## Assignment
Carry on the blog post about favorite women authors and Kage Baker's Company series, starting right after its last sentence.

## Passage for review
=== Section Start ===

5 March 2012

Ladies First

With International Women's Day on Thursday, I would like to highlight a few of favourite authors who so happen to be to be women; each with extensive catalogue of works. Before Before diving into my little fandom crushes I would like to dedicate this post to Kage Baker.
It was a very sad day in 2010 when the news of her passing was announced. The literary world lost not just a great story teller, but a very talented, uniquely hilarious lady.  So Kage, here is to you, dear. Thanks for entertaining me, (continuing to) and inspiring me to write.  





Kage Baker: The Company Series


The basic premise involves The Company:  a 24th century company that is in the treasure business.  They recruit children from various points in the past to become immortals. These immortals are then sent back in time with each one specializing in one very specific theme.  For example, Mendoza was saved from the Spanish Inquisition trained as a biologist whose passion is for maize.  Okay, okay sounds boring right, but it is not, trust me on this.  You want to take a wild ride into the past, follow believable characters and grieve with them as they fall in love and out of, these books are for you.

=== Section End ===

## Dataset excerpts
=== Section Start ===

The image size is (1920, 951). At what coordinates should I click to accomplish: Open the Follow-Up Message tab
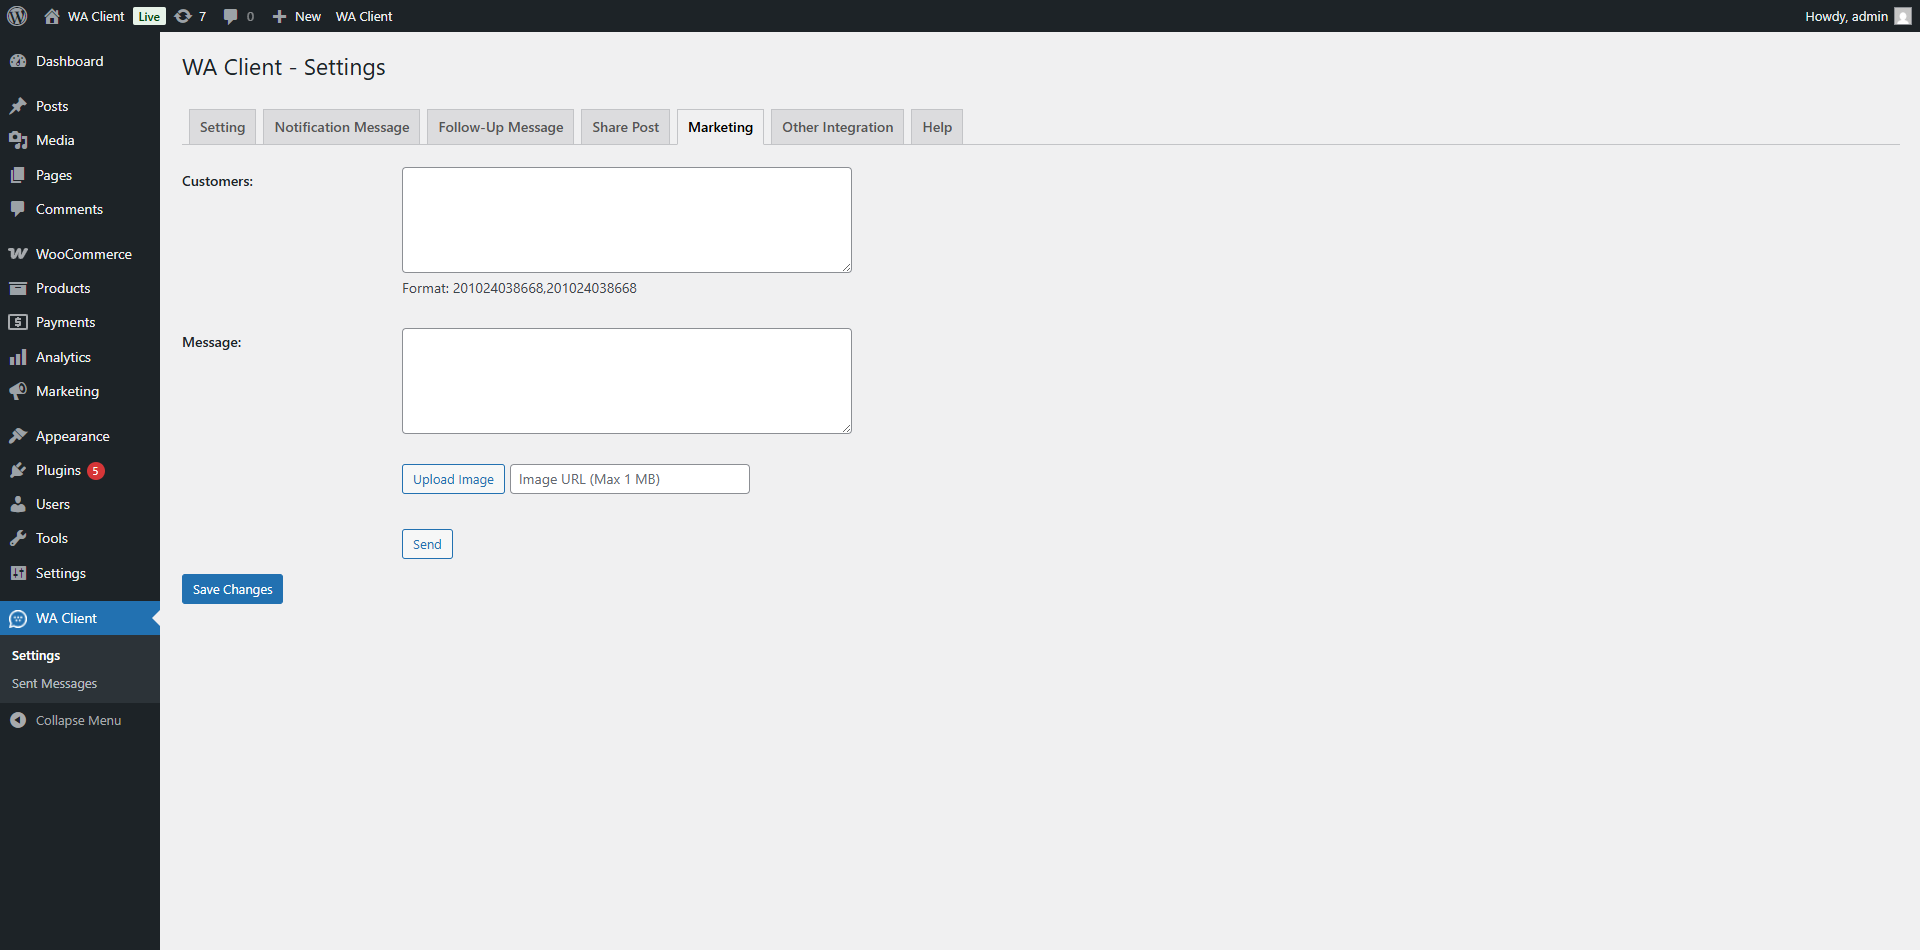[500, 127]
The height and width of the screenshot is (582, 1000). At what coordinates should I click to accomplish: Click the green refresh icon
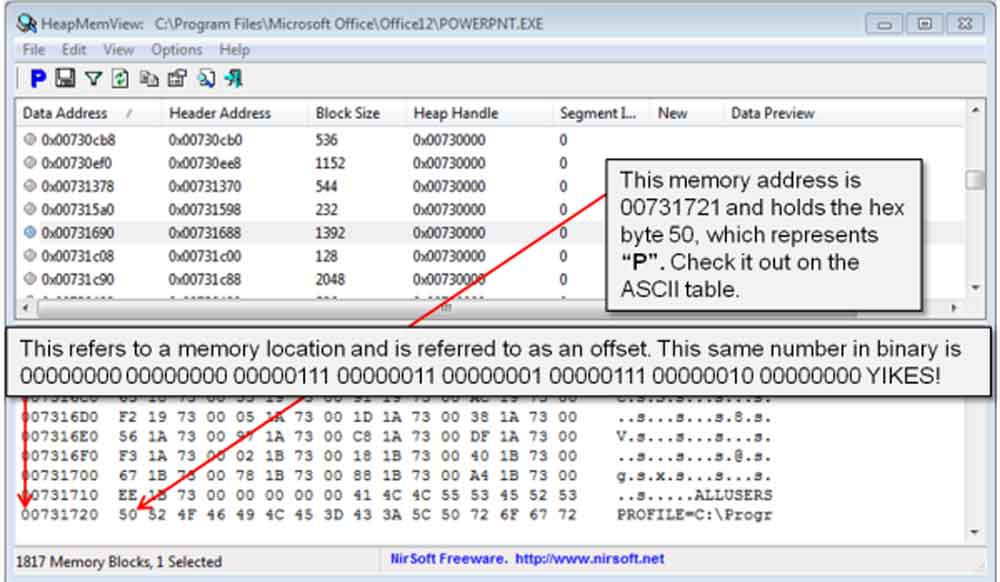click(121, 78)
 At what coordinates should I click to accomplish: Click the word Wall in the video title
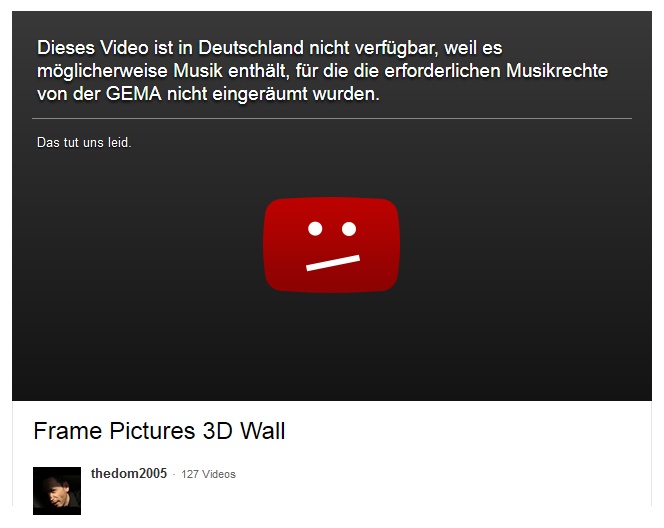click(x=263, y=431)
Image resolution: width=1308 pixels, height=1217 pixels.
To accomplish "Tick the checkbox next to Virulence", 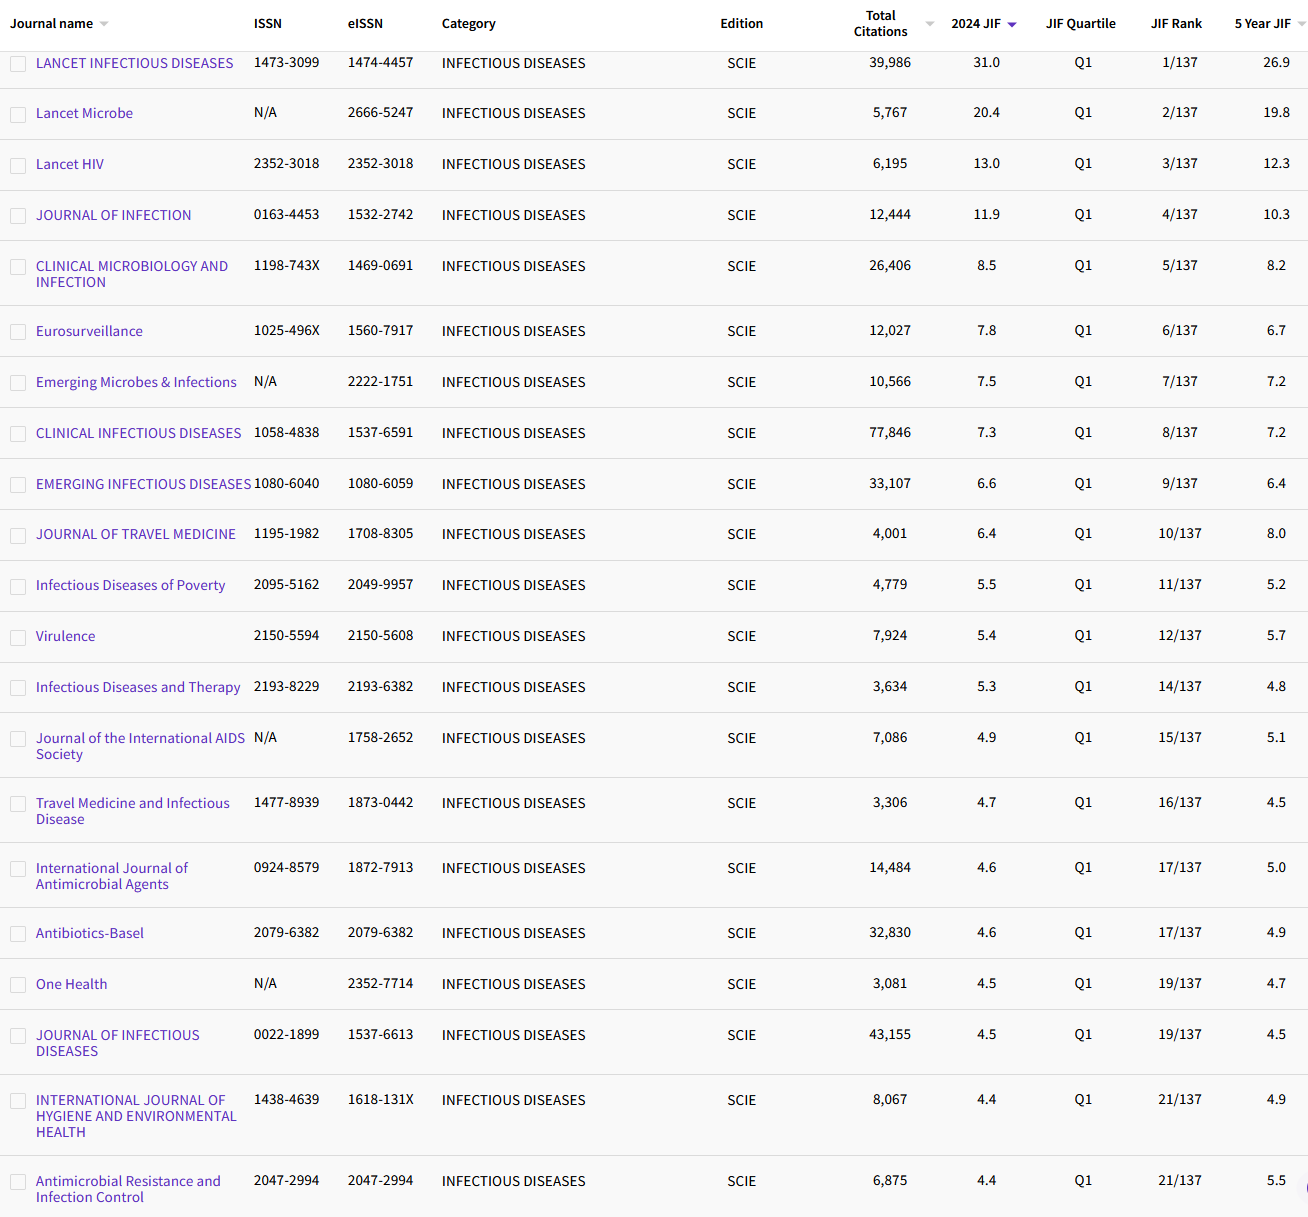I will (18, 637).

=== Section End ===

## Answer box
Connie Willis:  Black Out/All Clear
I cannot gush over these two books enough. Masterfully written, Willis takes us back in time to document the Blitzkrieg of London during World War II.  These two books are probably the easiest of all the science fiction books I am going to present to you.  Yes, you will have to take a leap of faith over the fact that there is time travel and that historians in the future use this device as their research tool; honestly, is that not fascinating?!  I beg of you, read these books. You will not be disappointed.     


Octavia Butler:  Lilith's Brood  (First Contact)
Octavia is probably better known for her Parable Series but I am really tired of the Armageddon theme.  From 2003-2006 I gorged on  "end of the world, mankind implodes on itself" literature and am done with it.  If you are familiar with the movie "Dawn of the Dead" or the book Blindness by Fernando Meirelles (brilliant piece of work) then you know what I am talking about. Lilith's Brood introduces us to the Oankali: biological traders whose main purpose is to share their genes with other species. Through this series, Octavia explores the story of Lilith, Adam's first wife by following the genetically altered children of Lilith ( one of the few humans saved by the Oankali after, you guessed it, Armageddon.) I am not going to lie to you, it is pretty out there as far as sci-fi goes. You going to have to read about aliens. The good thing is you end up loving them.

Margaret Atwood:  Oryx and Crake
I find it rather annoying that Margaret refuses to categorize some of her works as Science Fiction.  It is as if she is embarrassed of the genre. I don't know what she is thinking, you cannot get any more sci-fi than Hand's Maid Tale or or for that matter Oryx and Crake.  I know I just said that I was over, "Armageddon, all hell breaks lose" books but being an Atwood fan, I have to add this. The book is what you think it is about, society has imploded, all shit breaks lose.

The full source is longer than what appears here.